In this sense, it should be remembered that the Republicans Josep Maria Jové and Lluís Salvadó – who have been considered the architects of the referendum on 1-O – are not prosecuted for sedition at all, but for embezzlement, prevarication and disclosure of secrets, which can carry heavy prison sentences.
There is another problem with the reform of the Penal Code. According to sources, Sánchez would agree to reduce the penalties for the crime of sedition, but at the cost of aggravating those for disobedience. He would imply improving the conditions, for example, of Carles Puigdemont or Marta Rovira, but it would endanger Roger Torrent and the other pro-independence members of the Parliamentary Table that he chaired, now prosecuted for disobedience. At most, today they would mean fines and disqualifications.
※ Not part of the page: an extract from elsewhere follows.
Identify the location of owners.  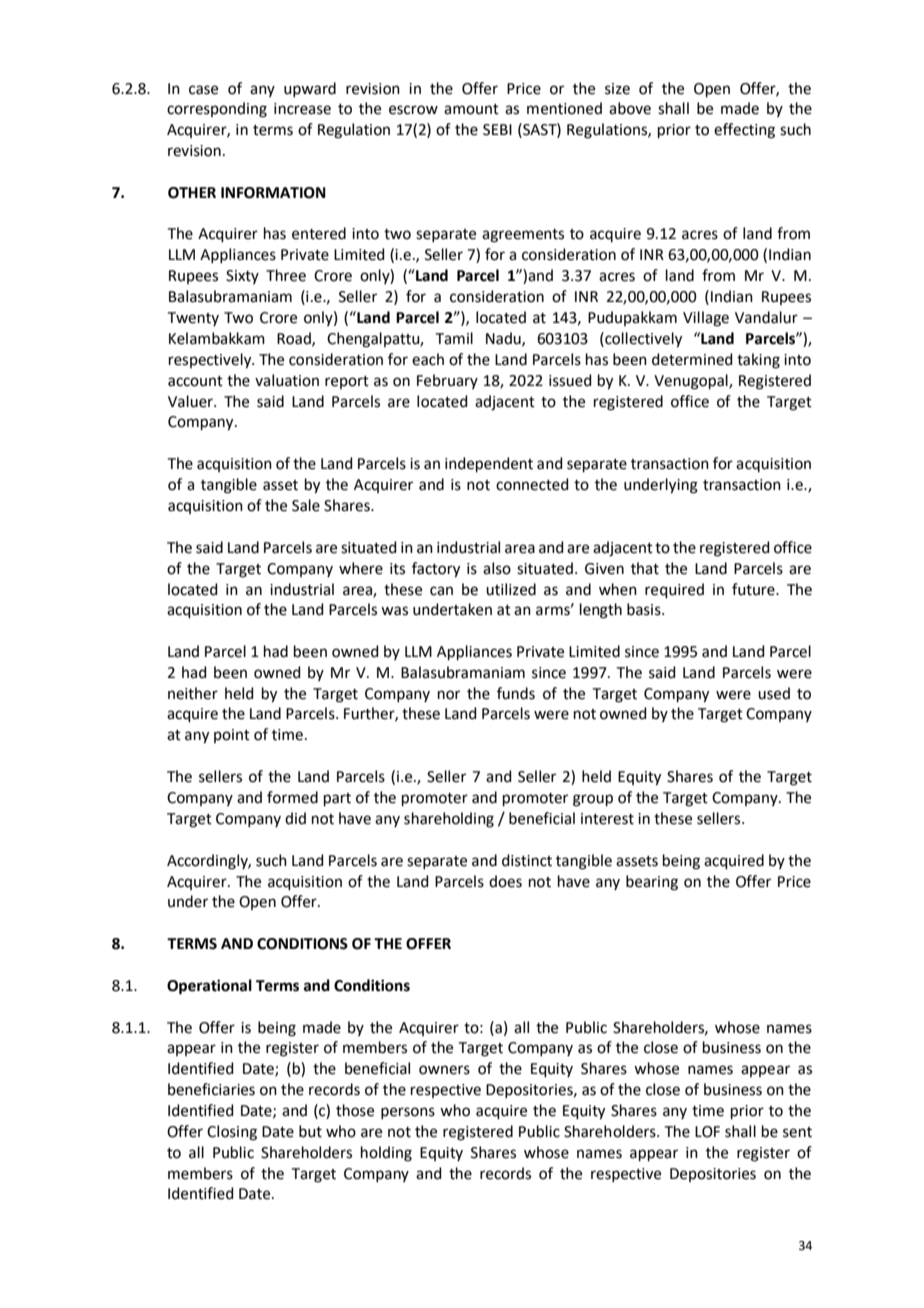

For Sánchez it is not easy to carry out a modification like this either. Municipal elections are close. They are in May and will coincide with elections in some autonomous communities, such as Castilla-La Mancha and Aragón. Life would be complicated for presidents Emiliano García-Page and Javier Lambán in the face of any movement in favor of independence.
Meanwhile, Illa reaches out to Aragonés to negotiate the Catalan budgets. But the president puts the brakes on him. Also Oriol Junqueras and the assistant general secretary of Esquerra, Marta Vilalta. “First they have many things to do in the field of the fight against repression,” said the ERC leader two Saturdays ago. “They cannot extend their hand and at the same time withdraw it for other things,” Vilalta said yesterday.
The PSC, however, insists on decoupling the State budgets with those of the Generalitat and dejudicialization. Also the common ones. The Socialists made it clear yesterday that “they don’t have to mix” because “they are different negotiations in two different scenarios that have never been linked, and they don’t have to be now”, and the commons agree that the dialogue table and the State budgets “must advance in parallel and not be conditioned among themselves”.